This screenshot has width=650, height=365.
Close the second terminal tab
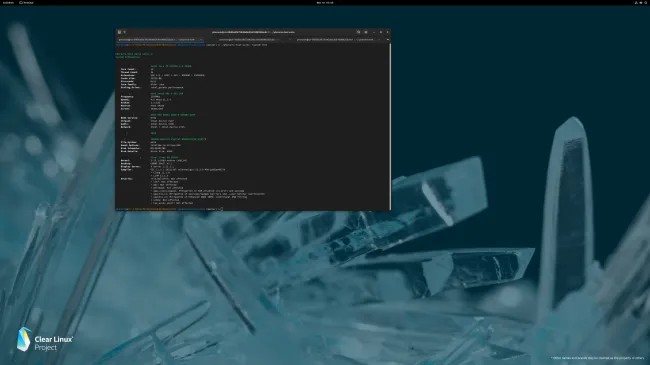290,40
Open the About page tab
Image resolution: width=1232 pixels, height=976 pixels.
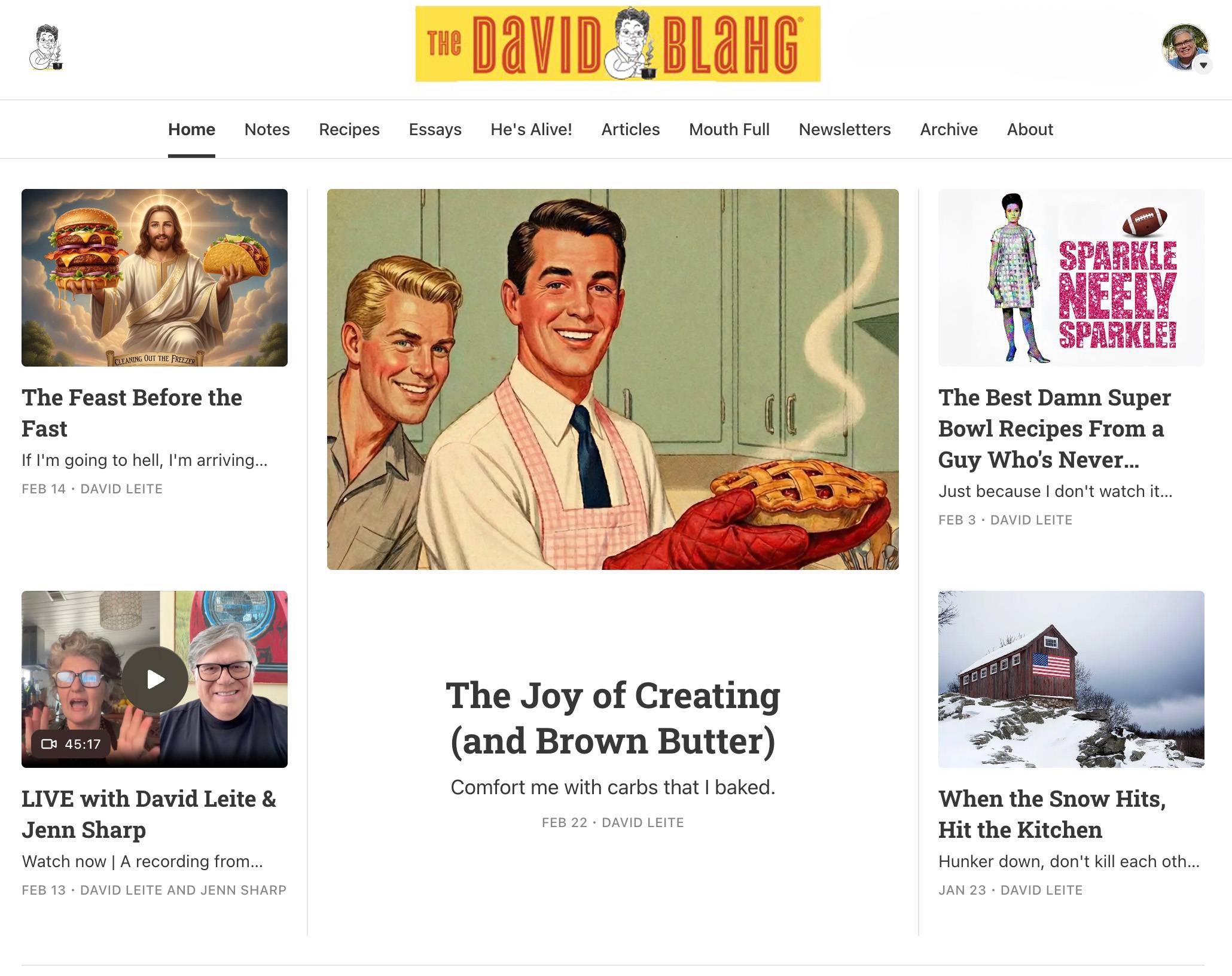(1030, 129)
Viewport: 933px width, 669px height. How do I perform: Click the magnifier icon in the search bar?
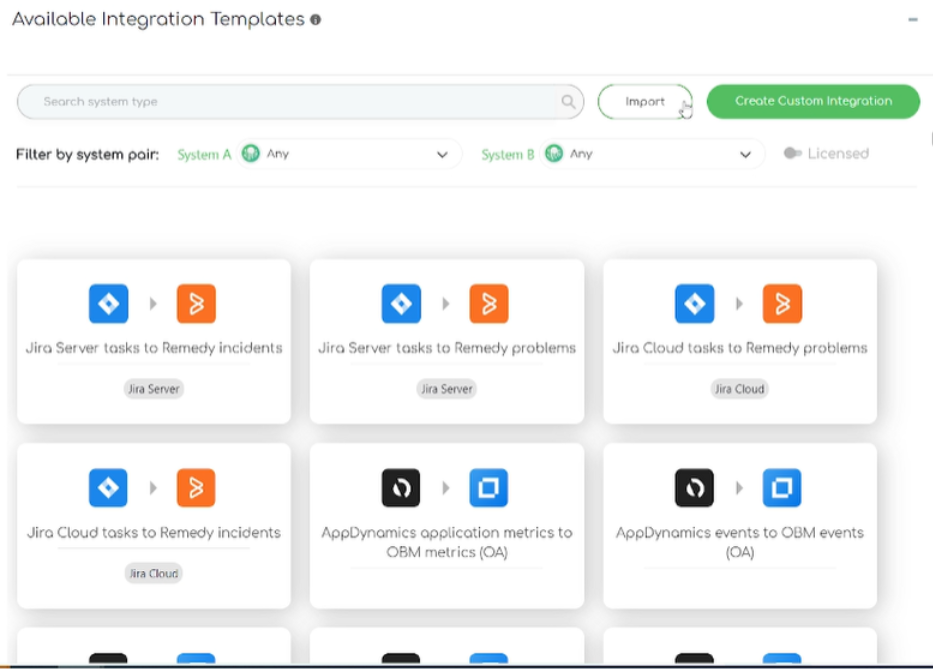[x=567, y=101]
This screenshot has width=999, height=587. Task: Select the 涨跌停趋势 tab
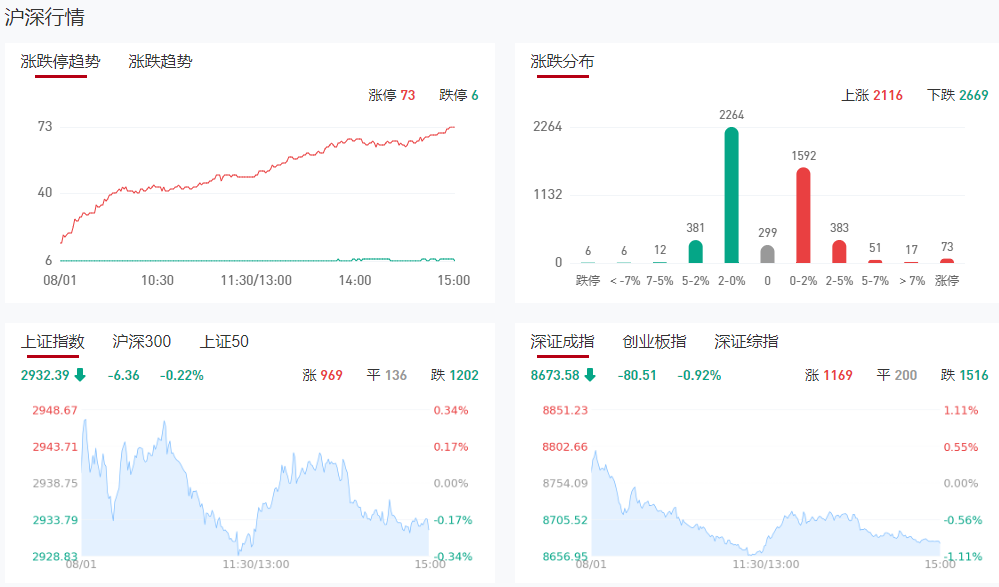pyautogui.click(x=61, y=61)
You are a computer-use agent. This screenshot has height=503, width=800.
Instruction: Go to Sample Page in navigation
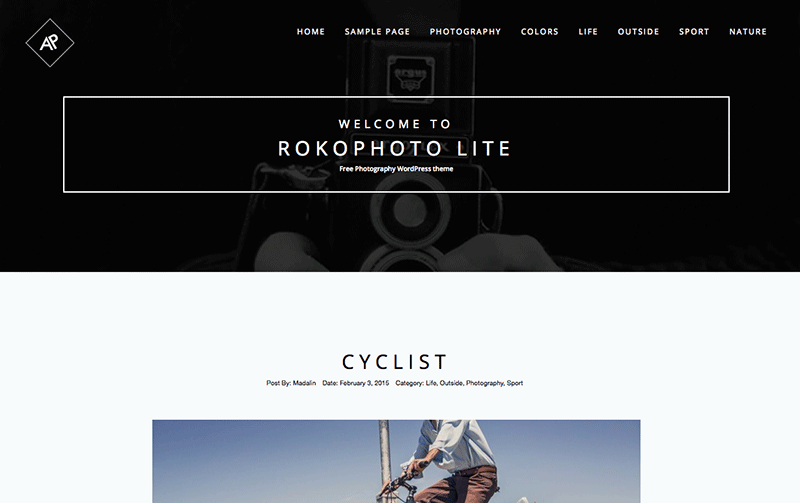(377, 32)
______
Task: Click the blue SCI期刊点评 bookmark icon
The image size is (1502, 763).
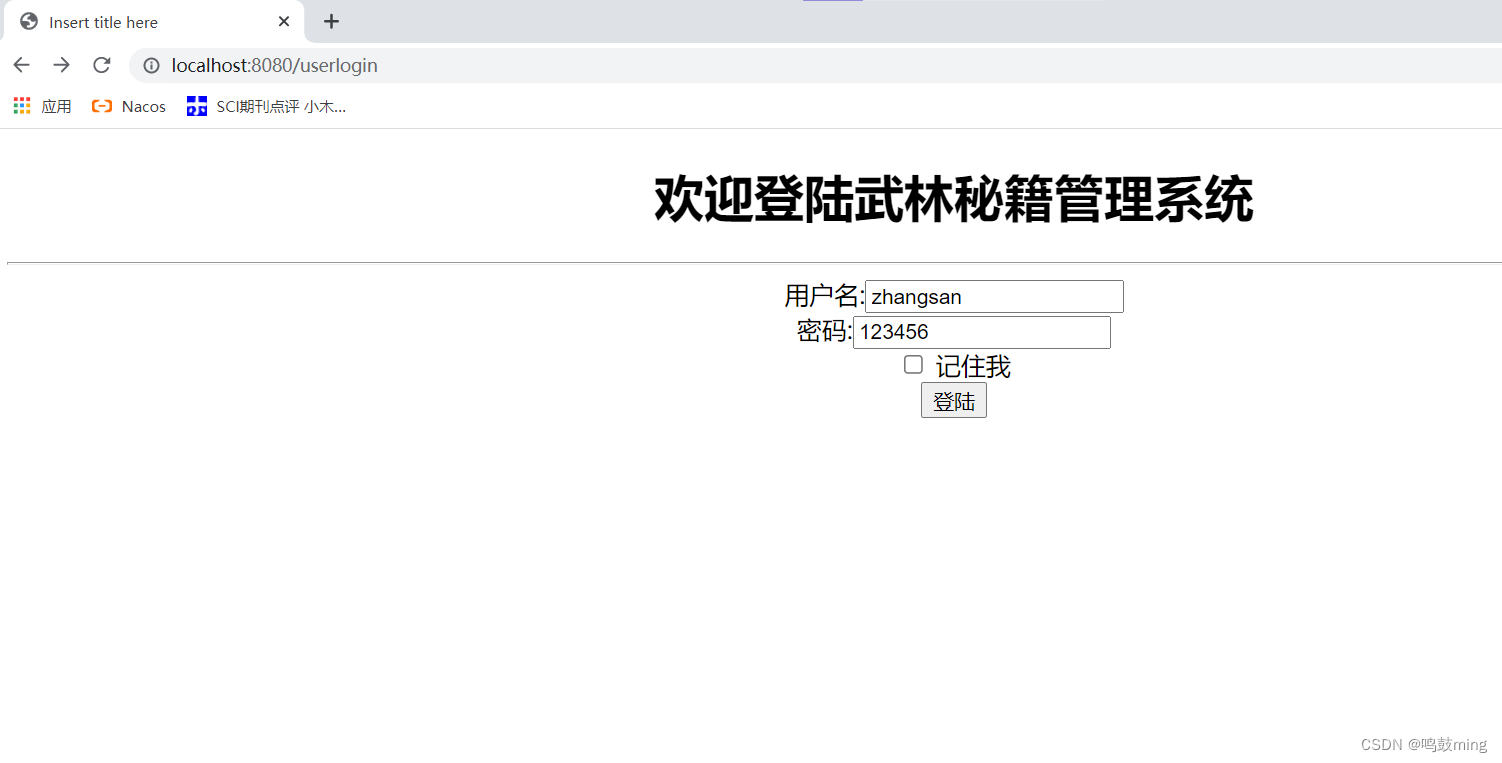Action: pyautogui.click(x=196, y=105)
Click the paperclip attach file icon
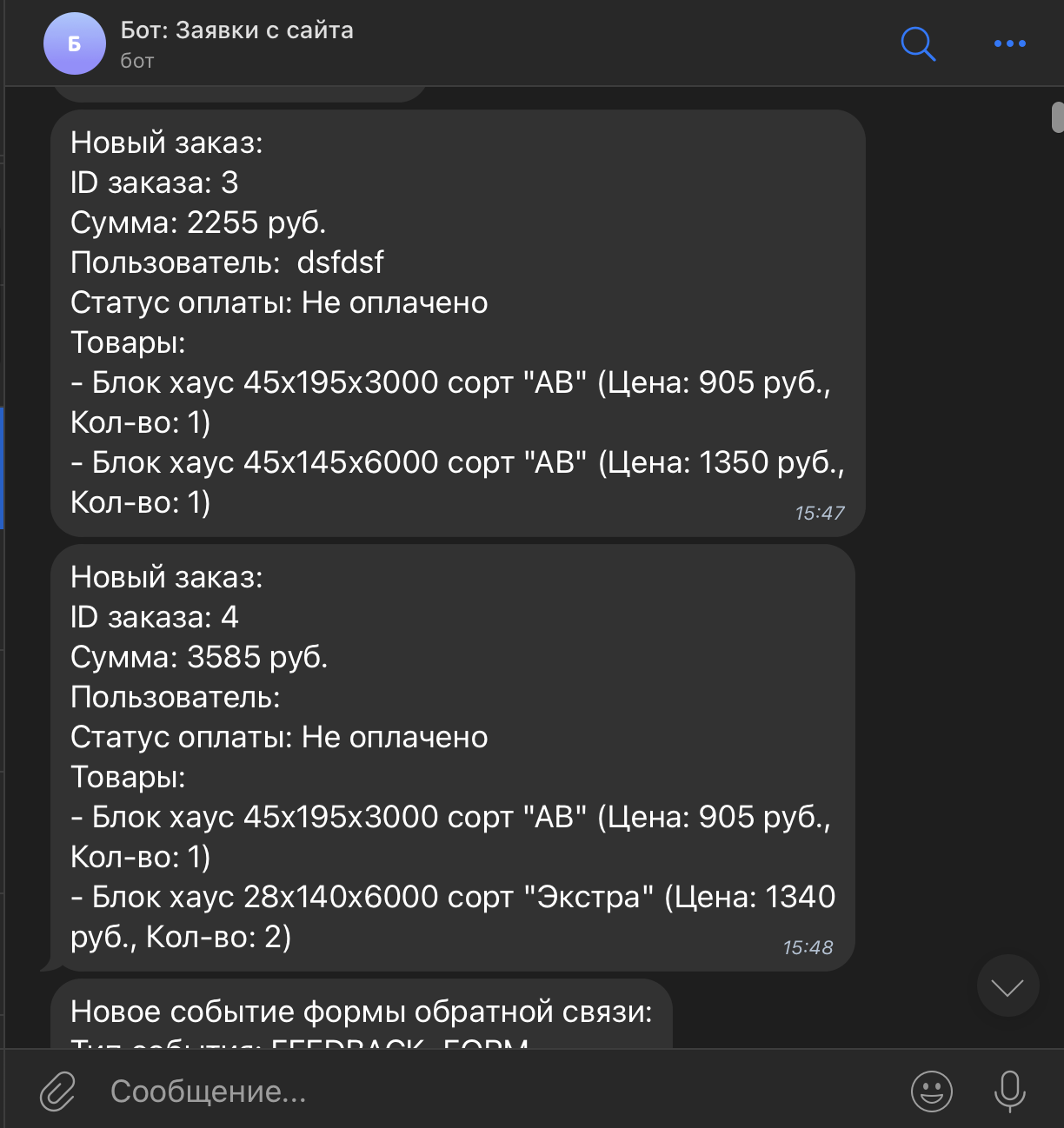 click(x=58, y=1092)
______
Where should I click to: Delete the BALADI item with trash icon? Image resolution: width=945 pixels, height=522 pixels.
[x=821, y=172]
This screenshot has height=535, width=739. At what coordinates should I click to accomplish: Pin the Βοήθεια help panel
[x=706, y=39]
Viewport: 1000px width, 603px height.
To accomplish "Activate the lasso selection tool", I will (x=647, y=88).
______
### Assigned task
The answer is the lines of the material above, from the one containing "This screenshot has width=650, height=365." down to the one containing "You are a computer-use", given exactly and without images.

### Written solution
This screenshot has width=650, height=365.
Close the second terminal tab
290,40
Open the About page tab
Image resolution: width=1232 pixels, height=976 pixels.
(1030, 129)
Viewport: 933px width, 669px height. How do I perform: Click the magnifier icon in the search bar?
[x=567, y=101]
This screenshot has width=999, height=587. Task: Select the 涨跌停趋势 tab
pyautogui.click(x=61, y=61)
You are a computer-use agent. This screenshot has height=503, width=800.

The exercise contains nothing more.